My flume configuration is
#################################
tier1.sources = source1
tier1.channels = channel1
tier1.sinks = sink1
tier1.sources.source1.type = org.apache.flume.source.kafka.KafkaSource
tier1.sources.source1.zookeeperConnect = bda03:2182, bda04:2182,bda05:2182
tier1.sources.source1.topic = test
tier1.sources.source1.groupId = flume
tier1.sources.source1.channels = channel1
tier1.sources.source1.interceptors = i1
tier1.sources.source1.interceptors.i1.type = timestamp
tier1.sources.source1.kafka.consumer.timeout.ms = 100
tier1.channels.channel1.type = memory
tier1.channels.channel1.capacity = 10000
tier1.channels.channel1.transactionCapacity = 1000
tier1.sinks.sink1.type = hdfs
tier1.sinks.sink1.hdfs.path = /user/flume/tmp/
tier1.sinks.sink1.hdfs.rollInterval = 5
tier1.sinks.sink1.hdfs.rollSize = 0
tier1.sinks.sink1.hdfs.rollCount = 0
tier1.sinks.sink1.hdfs.fileType = DataStream
tier1.sinks.sink1.channel = channel1
######################################
The configuration was just copied from https://www.cloudera.com/documentation/kafka/latest/topics/kafka_flume.html
After starting the flume agent, there was no error message in flume and kafka log file.

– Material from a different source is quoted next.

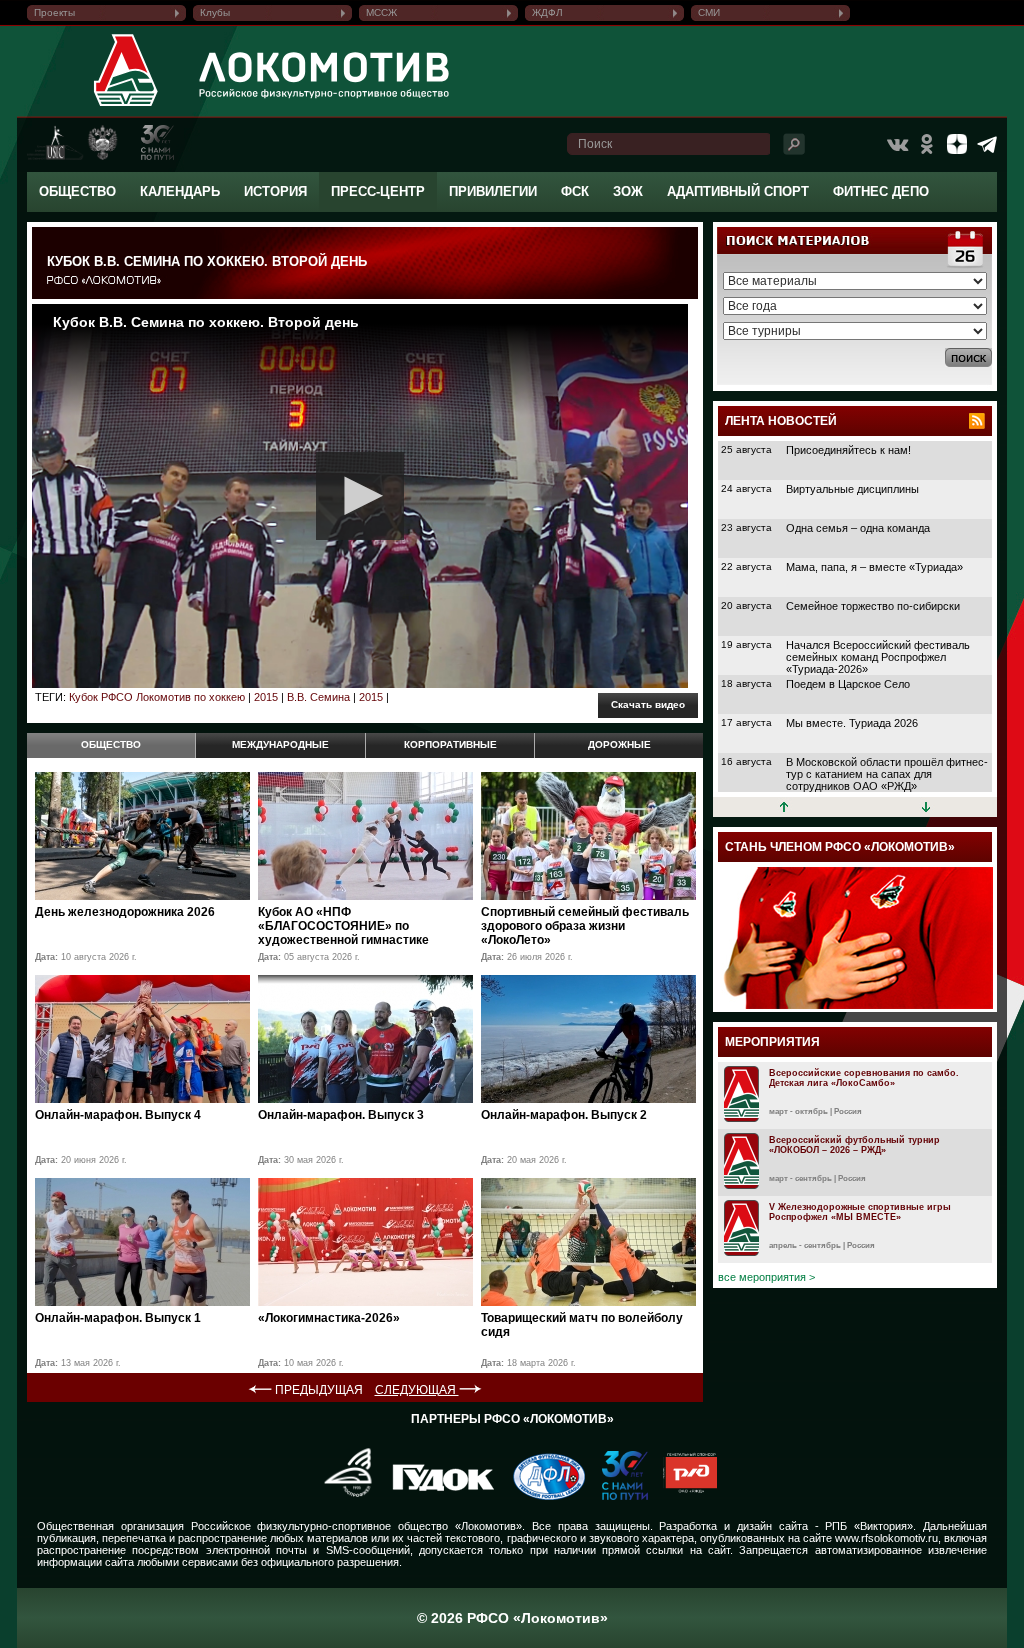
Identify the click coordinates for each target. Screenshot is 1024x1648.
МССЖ (381, 12)
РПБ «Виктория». (870, 1526)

I tried to put some records to topics:
$ kafka-console-producer --broker-list bda03:9092,bda04:9092,bda05:9092 --topic test
Hello
This is new message
However, there was nothing put into HDFS.
Then, I tried to retreive message from topic "test" via command line (with consumer group flume)
$ kafka-console-consumer --zookeeper bda03:2182,bda04:2182,bda05:2182 --topic test --consumer-property group.id=flume
The output was:
Hello
This is new message
If the flume agent could fetch message from the topic, then the output of the above command should be empty.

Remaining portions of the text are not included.